The paper uses word2vec pre-trained on Google News as the word embeddings for both the sentences as well as the labels.

3. Model Architecture

The paper proposes three different architecture to learn the relation between sentence and label embeddings.

a. Architecture 1

In this architecture, we take the mean of word embeddings in the sentence as the sentence embedding and concatenate it with the label embedding. This vector is then passed through a fully connected layer to classify if the sentence and label are related or not.

Architecture 1 of Zero-shot Text Classification

b. Architecture 2

In this architecture, instead of taking the mean, the word embeddings are passed through an LSTM and the last hidden state of the network is treated as the sentence vector. It is concatenated with the word vector of the label and then passed through a fully connected layer to classify if the sentence and label are related or not.

Architecture 2 of Zero-shot Text Classification

c. Architecture 3

In this architecture, the embedding of each word in the sentence is concatenated with the embedding of the label. This combined embedding is passed through an LSTM and the last hidden state of the network is taken. It is then passed through a fully connected layer to classify if the sentence and label are related or not.

Architecture 3 of Zero-shot Text Classification

4. Training

Using the crawled news headlines dataset, each headline is paired with 50% actual labels and 50% randomly selected unrelated labels. Then the model is trained using above 3 architectures with a binary cross-entropy loss with Adam optimizer.

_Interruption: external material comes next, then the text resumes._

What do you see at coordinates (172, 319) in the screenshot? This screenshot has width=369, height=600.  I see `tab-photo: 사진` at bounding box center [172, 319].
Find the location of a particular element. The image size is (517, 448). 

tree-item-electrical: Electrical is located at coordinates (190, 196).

In the paper, they achieve the highest accuracy of 74% on the binary classification task with Architecture 3, followed by 72.6% on architecture 2 and 72% on architecture 1 on the separated test set of the news headlines dataset.

5. Zero-Shot Classification

Now, taking the trained model that can compute relatedness score of sentences with labels, the authors tested its generalization capability to unseen datasets and labels.

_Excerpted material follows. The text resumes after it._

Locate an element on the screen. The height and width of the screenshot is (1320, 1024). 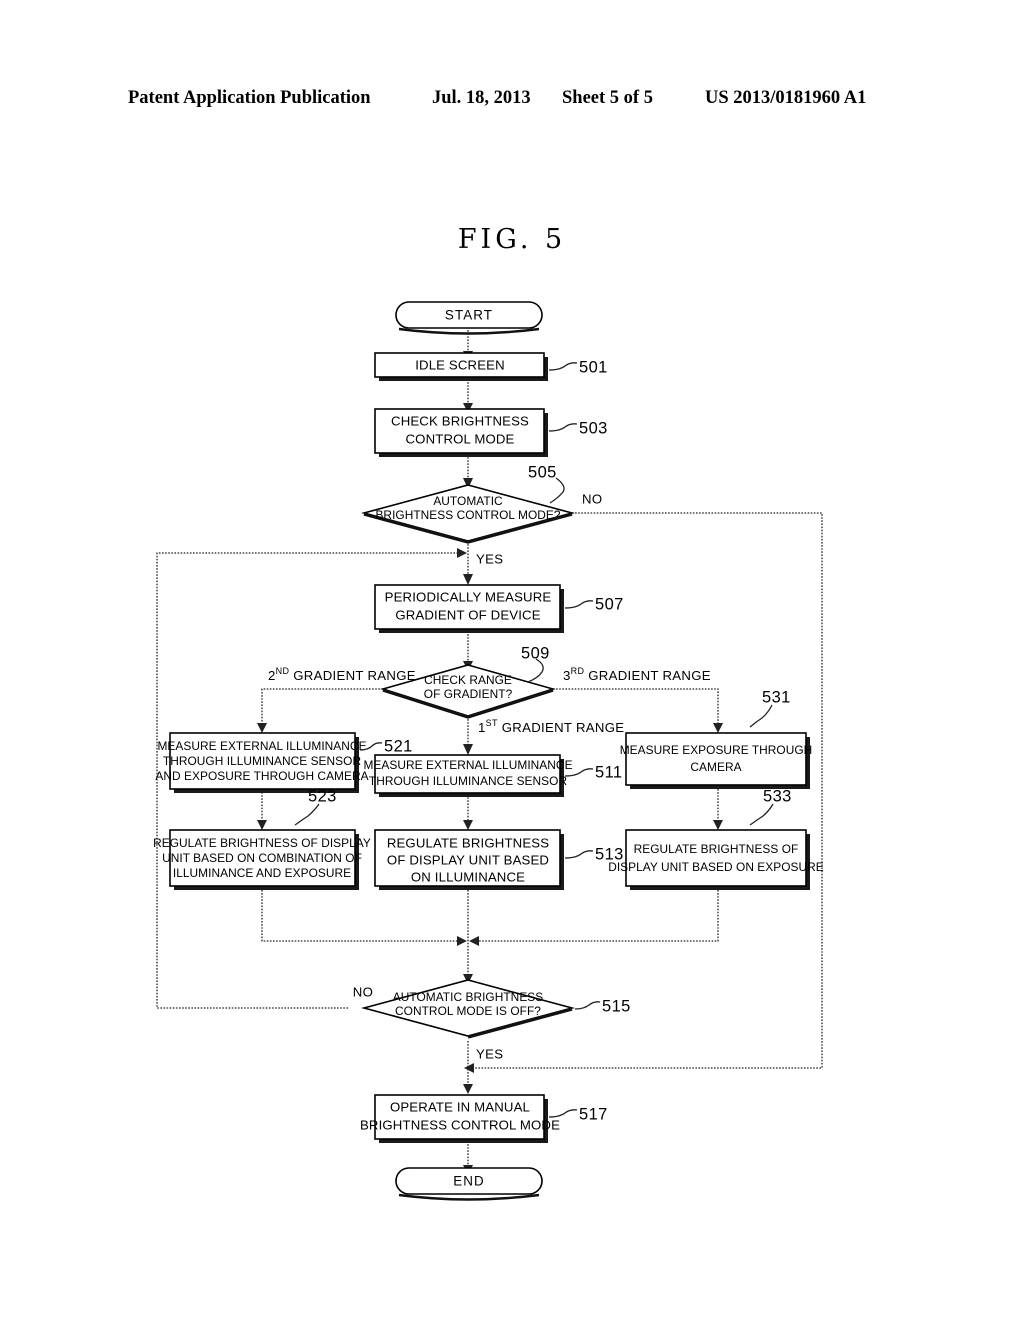
ref-511: 511 is located at coordinates (609, 772).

  • The authors tested their model on a hold-out test set containing labels not present during training. They achieve 78%, 76% and 81% accuracy on the binary classification task with architecture 1, 2 and 3 respectively.
  • UCI News Aggregator Dataset:
    In this dataset, there are 420,000 sentences with 4 labels: technology, business, medicine and entertainment. They propose a heuristic called category tree where they expand each label with related words. The process is as follows:
    • Take the unseen labels and add a few words related to this concept. For example, related words for business can be ‘finance’ and ‘revenue’.
      Category Tree of News Aggregator Dataset
    • To predict the class(category) for a sentence, they predict the relatedness of the sentence to related words under that category and take their mean as the final relatedness.
    • The classes which had mean relatedness probability above a threshold are assumed as the predicted classes. This threshold is a hyperparameter and the paper uses 0.5 as the threshold.
      Threshold to asssume label and text are matched

    The authors tested this process on the entire dataset and achieved 61.73%, 63% and 64.21% accuracy. In comparison, the supervised methods achieve 94.75% accuracy. The result is still interesting because without even training on a single sample, it achieves better than random accuracy.

  • Tweet Classification:
    This dataset has 1993 sentences with 6 labels: business, health, politics, sports, technology and entertainment. The authors tested their method over the whole dataset using a threshold of 0.5 and a category tree expansion with 3 related words and achieved 64.5% accuracy with Architecture 3. In comparison, a supervised method such as multinominal naive bayes trained on the whole dataset can get 78% accuracy.


The paper proposes some really simple but clever techniques to learn the relationship between sentences and labels and achieves better than random accuracy on unseen datasets and labels. Since this was proposed in the pre-transformer era, it can be interesting to try these ideas with recent models.